Abstract

This paper described dyslipidemia caused by the metabolic effects of HIV and exposure to antiretroviral therapy. The aim of this study was to appreciate the interest of the measurement of HDL sub-fractions in the monitoring of human immunodeficiency virus (HIV) infected patients on antiretroviral treatment. A case-control study was carried out on 31 HIV infected before (naive) highly active antiviral therapy (HAART naive), 33 HIV infected on HAART during one year (HAART 1 Year), 47 HIV infected on HAART between one year to five years (HAART 1 to 5 Years) and control group (43 HIV negative).
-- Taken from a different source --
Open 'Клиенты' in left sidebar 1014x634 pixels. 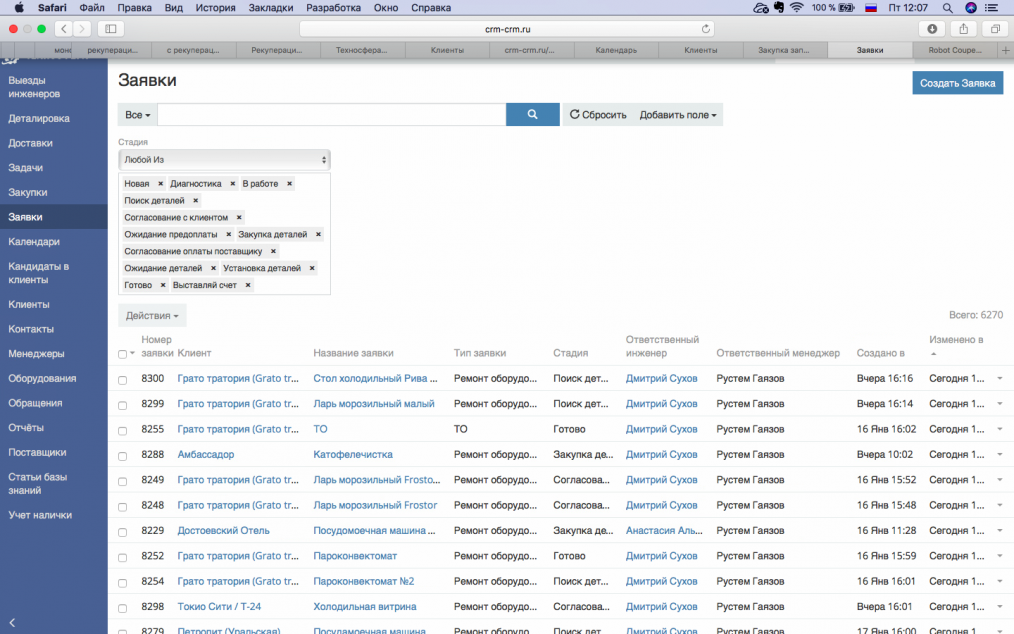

Total HDL (high density lipoprotein), HDL2 and HDL3 were determined by using dextran sulfate - MgCl₂ precipitation technique in human serum. The lipid profile showed that HDL2 significantly decreased according to the rate of CD4 cells. Significant decreases of total cholesterol, HDL, HDL3 and HDL2 were observed among patients at advanced WHO CDC clinical stage. Correlation analysis showed decrease of HDL2 with age in HIV negative group (r = -0.401, p = 0.008). This correlation was not significant in HIV infected group (r = -0.134, p = 0.162). Obviously, HDL2 was inversely correlated than total HDL with BMI (r = -0.229, p = 0.001 versus r = -0.292, p = 0.001). HDL2 was positively correlated with CD4 lymphocytes (r = 0.322, p = 0.004) and duration of antiretroviral treatment (r = 0.347, p = 0.002). As a result, we have found a significant increase of HDL2 associated with a lower risk of cardiovascular diseases in patients infected with HIV-1 which were treated with a regimen including Nevirapine. If confirmed in larger studies, this finding may influence the initial choice of therapy for HIV-1 infection, and might also lead to novel approaches targeted at raising HDL2 cholesterol for cardiovascular diseases prevention.

Key words: Acquired immunodeficiency syndrome, nevirapine, dyslipidemia, cardiovascular disease.